Director Disqualification And What To Do If You Are Threatened With Disqualification
Disqualification of a business director or officer is an action taken by a company, statutory regulator or other third party to restrict the ability of a specific person to function as a director again because business, or in any other company, for a specific time period.
Such action may be set off by specific events and circumstances. Disqualification of directors is not as unusual as you might think. In fact it’s rather common and happens more frequently than you might understand, thousands of directors having been disqualified throughout the years in the UK.
This post will explain just what disqualification is and when it might happen to you. It will also provide some important ideas on what you can do if you are threatened with director disqualification.
NDandP - Specialists in Director Disqualification
What Is Director Disqualification?
Director disqualification is a sanction enforced by a company’s investors, lenders or a regulator. The purpose is to secure creditors and investors by restricting the capability of a company director to function as a director once again in that business or in any other company for a specific time period. Director disqualification can be triggered in scenarios where a director is involved in a company fraud or company misbehavior. Where a business’s directors have actually engaged in fraudulent activity that has actually resulted in a loss to the business. Director disqualification can also occur in relation to non-disclosure/misrepresentation to the company’s shareholders, directors, auditor or an external regulator.
When Can a Company Director Be Disqualified?
The most typical triggering events for director disqualification are: Liquidation – The director of a company that has actually been liquidated will be immediately disqualified as a director for a period of five years from the date of the liquidator’s final report. Keep in mind: There are some scenarios where the liquidation of a business does not instantly result in director disqualification.
Liquidation of a company happens when: – the business is unable to pay its financial obligations and the lenders appoint a liquidator to take control of the business’s possessions, sell the properties and distribute the earnings amongst the creditors – the company’s investors decide to end up the business and end its presence – the business is unable to run as a going issue and a court has actually purchased the company to be wound up.

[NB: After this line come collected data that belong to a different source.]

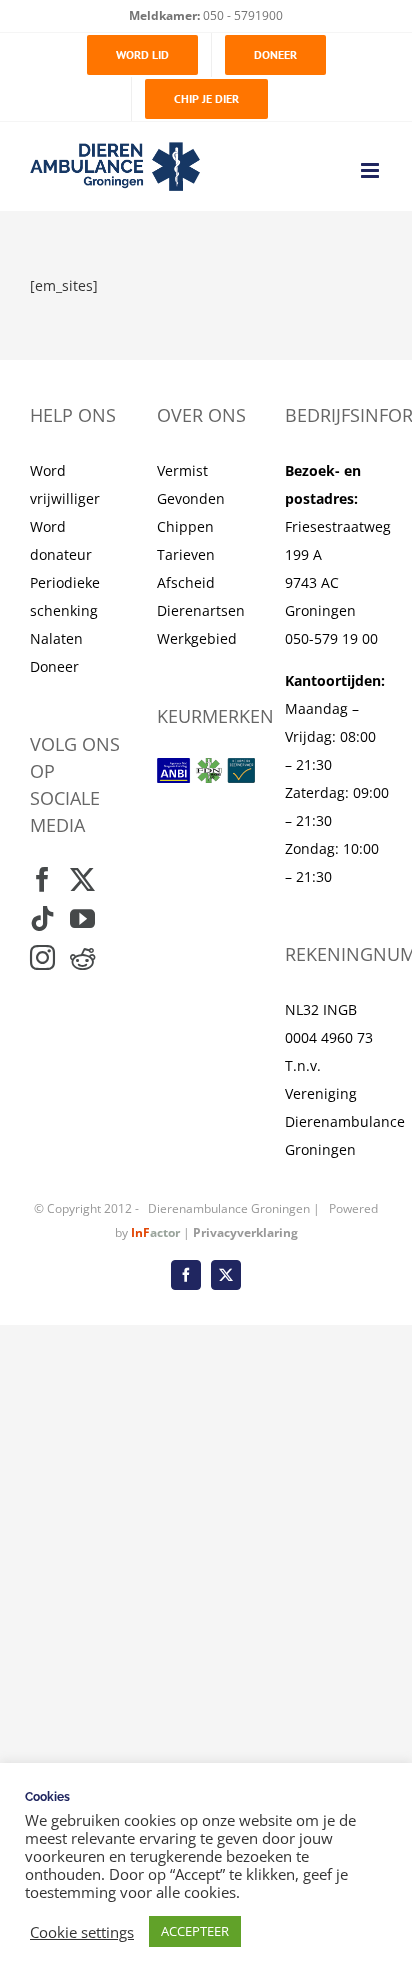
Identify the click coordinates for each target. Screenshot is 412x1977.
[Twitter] (82, 879)
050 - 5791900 (241, 15)
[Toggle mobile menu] (371, 170)
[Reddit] (82, 957)
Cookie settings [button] (82, 1932)
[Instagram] (42, 957)
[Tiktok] (42, 918)
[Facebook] (42, 879)
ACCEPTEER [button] (195, 1931)
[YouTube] (82, 918)
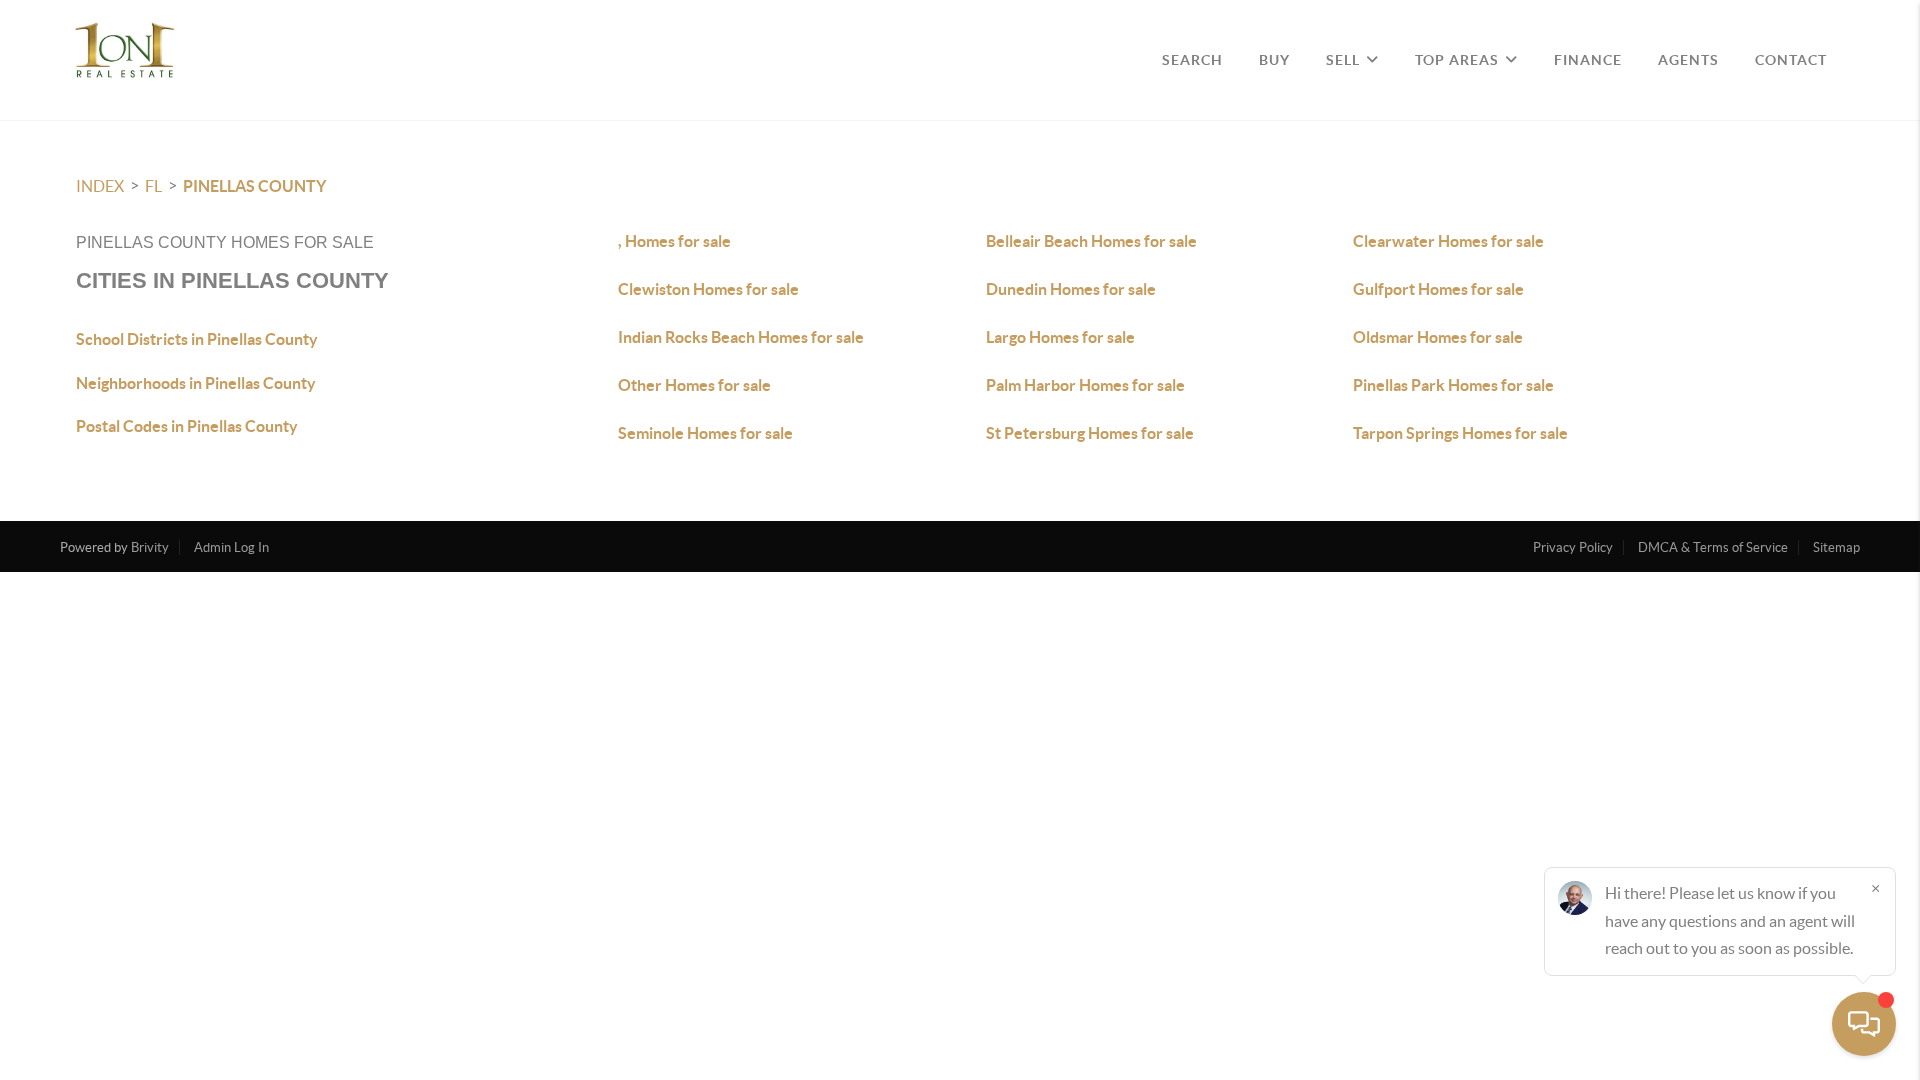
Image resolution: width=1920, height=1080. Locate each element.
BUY (1274, 60)
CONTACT (1791, 60)
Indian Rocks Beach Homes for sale (741, 337)
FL (153, 186)
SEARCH (1192, 60)
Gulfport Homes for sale (1438, 289)
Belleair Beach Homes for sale (1091, 241)
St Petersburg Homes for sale (1090, 433)
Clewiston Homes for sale (708, 289)
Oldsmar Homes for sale (1438, 337)
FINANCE (1588, 60)
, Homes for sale (674, 241)
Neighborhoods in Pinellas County (196, 383)
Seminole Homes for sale (705, 433)
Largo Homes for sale (1060, 337)
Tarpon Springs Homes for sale (1460, 433)
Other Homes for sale (694, 385)
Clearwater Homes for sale (1448, 241)
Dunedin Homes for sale (1071, 289)
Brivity (150, 547)
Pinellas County (254, 186)
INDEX (100, 186)
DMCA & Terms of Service (1713, 547)
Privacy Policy (1573, 547)
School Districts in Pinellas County (197, 339)
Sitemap (1836, 547)
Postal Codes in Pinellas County (187, 426)
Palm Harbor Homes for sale (1085, 385)
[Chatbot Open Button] (1864, 1024)
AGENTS (1688, 60)
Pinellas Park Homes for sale (1453, 385)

Voluntary administration – A director of a business that is in voluntary administration could be disqualified as a director under particular circumstance.
Company scams – A director who has been involved in a business fraud, could, when found guilty as a result of the examination by the Serious Fraud Office (SFO) or a comparable external regulator (e.g. the Securities and Exchange Commission) be disqualified)
Business misconduct – A director who has been involved in business misbehavior may be automatically disqualified in cases where an investigation has been undertaken by a statutory regulator (e.g. the Financial Markets Authority’s examination of insider trading). Note: There are some scenarios where a director who has actually been involved in a business scams or misconduct will not be instantly disqualified as a result of the investigation by the SFO or a comparable external regulator.
What To Do If You Are Threatened With Director Disqualification
NDandP - Specialists in Director Disqualification
If you are threatened with director disqualification you need to act quickly to fix the situation. You need to attempt to fix any damage to your track record at the earliest opportunity. You should also seek advice from a credible corporate lawyer who is familiar with director disqualification procedures. The solicitor must be able to provide advice on the most likely result of the disqualification procedures versus you and the steps you can take to reduce the effects. If you have actually been associated with company scams or misbehavior you should think about entering into a settlement with the appropriate parties. Depending upon the situations, you may be able to negotiate a settlement that will lead to director disqualification being avoided.
Conclusion
Director disqualification is a severe sanction that will negatively affect a director’s expert reputation. If a director is disqualified, she or he will be not able to function as a director of a business for a specific time period. The most typical causes of director disqualification are liquidation, voluntary administration or receivership, company fraud or company misbehavior. If you are threatened with director disqualification, you need to act rapidly to resolve the situation consulting from a reputable business solicitor who is familiar with director disqualification procedures.